Qualitative Response Comparison
Turn 3 (Callback): Under rolling summary context, the LLM answers the factual question competently but treats it as standalone. Under SAGEN injection, it recognizes the callback, connects it to the original goal, and calibrates its response to the user’s stated skill level.

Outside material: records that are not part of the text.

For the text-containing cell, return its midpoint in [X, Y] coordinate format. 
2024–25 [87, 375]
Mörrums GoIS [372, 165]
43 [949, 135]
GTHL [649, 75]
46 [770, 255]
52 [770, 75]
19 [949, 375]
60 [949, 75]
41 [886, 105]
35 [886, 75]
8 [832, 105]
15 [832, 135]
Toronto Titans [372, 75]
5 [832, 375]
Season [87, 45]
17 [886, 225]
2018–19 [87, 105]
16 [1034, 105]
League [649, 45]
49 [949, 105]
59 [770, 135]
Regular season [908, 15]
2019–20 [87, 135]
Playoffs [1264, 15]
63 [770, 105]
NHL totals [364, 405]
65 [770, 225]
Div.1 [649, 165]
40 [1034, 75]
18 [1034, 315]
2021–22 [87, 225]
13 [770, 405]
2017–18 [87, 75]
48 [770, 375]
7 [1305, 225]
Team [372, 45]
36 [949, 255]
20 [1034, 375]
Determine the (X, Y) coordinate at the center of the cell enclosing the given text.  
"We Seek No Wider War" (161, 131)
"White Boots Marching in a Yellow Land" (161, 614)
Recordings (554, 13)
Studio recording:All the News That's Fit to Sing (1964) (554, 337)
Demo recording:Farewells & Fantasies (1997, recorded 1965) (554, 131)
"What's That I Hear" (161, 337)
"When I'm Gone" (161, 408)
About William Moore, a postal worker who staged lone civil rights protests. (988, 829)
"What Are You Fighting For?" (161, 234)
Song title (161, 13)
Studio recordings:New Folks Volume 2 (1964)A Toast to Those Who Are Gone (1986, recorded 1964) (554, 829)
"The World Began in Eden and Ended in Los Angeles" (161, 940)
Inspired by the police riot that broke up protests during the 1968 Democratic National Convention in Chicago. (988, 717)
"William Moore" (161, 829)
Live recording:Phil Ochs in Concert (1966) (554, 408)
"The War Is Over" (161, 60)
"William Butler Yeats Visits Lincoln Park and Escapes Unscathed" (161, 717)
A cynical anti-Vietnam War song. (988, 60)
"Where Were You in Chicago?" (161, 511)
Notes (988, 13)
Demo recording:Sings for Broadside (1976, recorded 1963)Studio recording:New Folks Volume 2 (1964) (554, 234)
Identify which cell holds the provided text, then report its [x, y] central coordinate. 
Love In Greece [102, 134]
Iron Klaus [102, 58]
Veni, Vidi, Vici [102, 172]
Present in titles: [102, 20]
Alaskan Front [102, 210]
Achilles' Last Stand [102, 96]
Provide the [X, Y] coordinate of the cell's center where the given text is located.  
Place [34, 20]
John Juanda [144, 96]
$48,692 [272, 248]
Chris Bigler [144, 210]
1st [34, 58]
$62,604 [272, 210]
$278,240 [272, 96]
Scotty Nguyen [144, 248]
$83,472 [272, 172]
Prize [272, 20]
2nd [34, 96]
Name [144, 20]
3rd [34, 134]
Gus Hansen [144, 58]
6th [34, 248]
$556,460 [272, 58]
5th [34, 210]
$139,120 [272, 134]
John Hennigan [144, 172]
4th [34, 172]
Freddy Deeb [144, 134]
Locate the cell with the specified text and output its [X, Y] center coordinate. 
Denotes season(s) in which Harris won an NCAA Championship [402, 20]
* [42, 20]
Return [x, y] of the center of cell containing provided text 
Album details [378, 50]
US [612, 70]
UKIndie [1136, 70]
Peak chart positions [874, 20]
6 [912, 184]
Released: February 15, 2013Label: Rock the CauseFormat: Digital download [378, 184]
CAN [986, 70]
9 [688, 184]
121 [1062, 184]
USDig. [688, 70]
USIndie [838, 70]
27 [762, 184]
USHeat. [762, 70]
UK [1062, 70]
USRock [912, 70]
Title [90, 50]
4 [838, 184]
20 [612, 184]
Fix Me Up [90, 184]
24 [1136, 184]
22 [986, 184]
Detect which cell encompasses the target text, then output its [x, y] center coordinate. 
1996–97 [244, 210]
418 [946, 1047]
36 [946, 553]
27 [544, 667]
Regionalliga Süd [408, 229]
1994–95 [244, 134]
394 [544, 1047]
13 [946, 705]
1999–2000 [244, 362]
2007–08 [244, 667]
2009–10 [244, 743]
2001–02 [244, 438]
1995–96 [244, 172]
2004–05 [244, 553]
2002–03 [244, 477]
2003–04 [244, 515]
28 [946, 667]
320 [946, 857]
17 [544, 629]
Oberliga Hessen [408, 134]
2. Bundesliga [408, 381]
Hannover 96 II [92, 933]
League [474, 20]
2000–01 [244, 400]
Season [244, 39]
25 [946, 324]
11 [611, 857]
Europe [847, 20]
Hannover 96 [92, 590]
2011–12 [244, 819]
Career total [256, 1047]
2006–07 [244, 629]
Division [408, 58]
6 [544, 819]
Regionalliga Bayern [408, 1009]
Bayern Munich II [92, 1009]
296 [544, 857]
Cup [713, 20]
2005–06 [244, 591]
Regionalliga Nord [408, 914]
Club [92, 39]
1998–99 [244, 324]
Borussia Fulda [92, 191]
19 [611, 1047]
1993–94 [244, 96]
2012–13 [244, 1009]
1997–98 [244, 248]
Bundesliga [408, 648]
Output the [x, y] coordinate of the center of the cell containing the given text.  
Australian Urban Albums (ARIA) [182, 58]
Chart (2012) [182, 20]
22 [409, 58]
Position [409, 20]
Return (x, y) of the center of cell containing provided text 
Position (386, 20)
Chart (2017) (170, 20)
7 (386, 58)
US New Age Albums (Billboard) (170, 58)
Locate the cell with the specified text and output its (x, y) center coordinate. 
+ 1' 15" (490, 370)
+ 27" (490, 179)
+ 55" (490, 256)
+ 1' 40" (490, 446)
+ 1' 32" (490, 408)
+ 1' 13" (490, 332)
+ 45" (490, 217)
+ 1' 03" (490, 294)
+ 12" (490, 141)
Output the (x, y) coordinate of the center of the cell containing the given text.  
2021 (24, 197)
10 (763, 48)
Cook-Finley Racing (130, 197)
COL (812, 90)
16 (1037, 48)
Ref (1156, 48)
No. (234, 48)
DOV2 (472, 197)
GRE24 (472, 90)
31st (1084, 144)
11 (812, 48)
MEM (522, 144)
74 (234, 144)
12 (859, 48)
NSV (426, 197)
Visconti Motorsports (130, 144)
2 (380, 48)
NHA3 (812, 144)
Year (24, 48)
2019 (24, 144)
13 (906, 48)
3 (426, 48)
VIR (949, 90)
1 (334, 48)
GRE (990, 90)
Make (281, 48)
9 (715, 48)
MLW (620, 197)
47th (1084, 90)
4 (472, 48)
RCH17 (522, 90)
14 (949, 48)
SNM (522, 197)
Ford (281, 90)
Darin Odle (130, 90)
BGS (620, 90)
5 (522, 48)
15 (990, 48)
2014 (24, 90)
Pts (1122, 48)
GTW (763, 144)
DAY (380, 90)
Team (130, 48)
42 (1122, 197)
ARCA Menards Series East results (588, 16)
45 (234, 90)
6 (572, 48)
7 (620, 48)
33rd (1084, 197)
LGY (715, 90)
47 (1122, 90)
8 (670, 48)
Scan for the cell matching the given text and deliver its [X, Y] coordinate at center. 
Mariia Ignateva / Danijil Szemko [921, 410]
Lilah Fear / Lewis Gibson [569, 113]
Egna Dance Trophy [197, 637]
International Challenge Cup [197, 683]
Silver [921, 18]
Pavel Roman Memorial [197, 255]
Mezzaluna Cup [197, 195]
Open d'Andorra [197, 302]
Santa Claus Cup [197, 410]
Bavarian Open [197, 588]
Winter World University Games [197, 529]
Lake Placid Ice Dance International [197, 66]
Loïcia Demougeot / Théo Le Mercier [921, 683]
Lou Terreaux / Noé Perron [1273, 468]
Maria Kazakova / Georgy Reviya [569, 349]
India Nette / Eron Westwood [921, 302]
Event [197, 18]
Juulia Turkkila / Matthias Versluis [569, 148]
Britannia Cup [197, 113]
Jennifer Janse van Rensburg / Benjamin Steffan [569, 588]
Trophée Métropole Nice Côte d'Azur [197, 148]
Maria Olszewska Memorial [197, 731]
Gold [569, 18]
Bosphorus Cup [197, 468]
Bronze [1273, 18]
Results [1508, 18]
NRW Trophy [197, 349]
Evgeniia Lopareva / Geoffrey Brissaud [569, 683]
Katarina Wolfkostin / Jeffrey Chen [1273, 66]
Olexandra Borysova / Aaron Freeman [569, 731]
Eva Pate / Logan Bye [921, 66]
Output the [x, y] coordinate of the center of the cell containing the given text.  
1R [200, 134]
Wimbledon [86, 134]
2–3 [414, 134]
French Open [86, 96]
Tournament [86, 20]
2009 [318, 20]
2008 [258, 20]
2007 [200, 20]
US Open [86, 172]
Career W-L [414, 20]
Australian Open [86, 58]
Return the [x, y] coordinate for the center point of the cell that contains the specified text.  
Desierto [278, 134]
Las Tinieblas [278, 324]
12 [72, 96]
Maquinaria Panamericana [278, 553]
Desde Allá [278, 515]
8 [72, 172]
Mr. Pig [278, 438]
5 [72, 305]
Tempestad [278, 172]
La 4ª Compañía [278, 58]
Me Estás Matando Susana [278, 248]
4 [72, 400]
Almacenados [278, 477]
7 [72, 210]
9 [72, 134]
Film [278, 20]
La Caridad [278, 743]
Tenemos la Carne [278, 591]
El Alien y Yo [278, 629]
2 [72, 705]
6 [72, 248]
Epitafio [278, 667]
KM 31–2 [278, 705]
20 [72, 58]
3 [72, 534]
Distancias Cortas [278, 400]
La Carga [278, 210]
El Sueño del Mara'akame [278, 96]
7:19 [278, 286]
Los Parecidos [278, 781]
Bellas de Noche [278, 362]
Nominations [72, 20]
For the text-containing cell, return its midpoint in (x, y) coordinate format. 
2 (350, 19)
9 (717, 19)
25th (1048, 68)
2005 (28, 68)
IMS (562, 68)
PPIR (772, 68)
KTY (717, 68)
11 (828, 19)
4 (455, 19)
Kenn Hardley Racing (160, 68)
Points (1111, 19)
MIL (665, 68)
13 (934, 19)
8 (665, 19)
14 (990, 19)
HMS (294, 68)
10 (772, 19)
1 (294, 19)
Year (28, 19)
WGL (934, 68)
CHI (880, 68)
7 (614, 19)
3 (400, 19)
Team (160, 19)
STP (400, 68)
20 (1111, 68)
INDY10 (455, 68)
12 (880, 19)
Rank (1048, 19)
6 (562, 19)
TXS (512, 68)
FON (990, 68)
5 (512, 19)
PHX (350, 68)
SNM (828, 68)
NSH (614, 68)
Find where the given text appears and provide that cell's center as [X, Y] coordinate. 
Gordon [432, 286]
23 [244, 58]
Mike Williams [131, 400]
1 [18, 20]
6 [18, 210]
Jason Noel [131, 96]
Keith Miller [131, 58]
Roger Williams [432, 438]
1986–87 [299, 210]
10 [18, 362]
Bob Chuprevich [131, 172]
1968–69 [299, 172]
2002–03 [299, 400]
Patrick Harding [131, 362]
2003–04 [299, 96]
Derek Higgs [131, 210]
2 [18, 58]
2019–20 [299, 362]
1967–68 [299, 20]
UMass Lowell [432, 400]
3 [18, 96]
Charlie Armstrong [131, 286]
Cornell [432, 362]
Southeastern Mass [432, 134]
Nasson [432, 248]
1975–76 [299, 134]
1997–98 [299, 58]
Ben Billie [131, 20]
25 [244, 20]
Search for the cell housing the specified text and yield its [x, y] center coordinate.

Turn 4 (Frustration): The summary-context response jumps directly to troubleshooting. The SAGEN-context response first acknowledges the user’s emotional state, calibrates its tone, and adopts a patient, step-by-step approach.
Closed-Loop Evaluation
LLM-generated perception achieves 0.94 alignment with hand-crafted analysis across all four turns. All key cognitive dynamics (pivot detection, callback recognition, frustration monitoring) are preserved regardless of whether analysis is hand-crafted or LLM-generated.
State Serialization
Split-session experiment: Session 1 processes turns 1–2, state is serialized to JSON (4.7 KB), Session 2 processes turns 3–4 from restored state. The restored engine produces exactly identical state and injection output to continuous execution. The blackboard is the state, and the state is the JSON.
Discussion
Classification as Infrastructure
SAGEN’s six-module decomposition is not a neutral description of cognition. It is a taxonomic commitment that determines what the agent can represent and therefore what it can reason about. An agent without a Trajectory module cannot distinguish a topic pivot from a topic abandonment. An agent without typed Attention cannot allocate urgency differentially. The taxonomy is not scaffolding; it is load-bearing structure.
Limitations
- No learning. SAGEN maintains state but does not learn from it in the ML sense.
- Perception cost. Each observation requires an additional inference call.
- Single-domain assumption. One adapter at a time; multi-domain composition is not yet specified.
- Limited evaluation scope. Single 4-turn scenario; systematic end-to-end evaluation planned.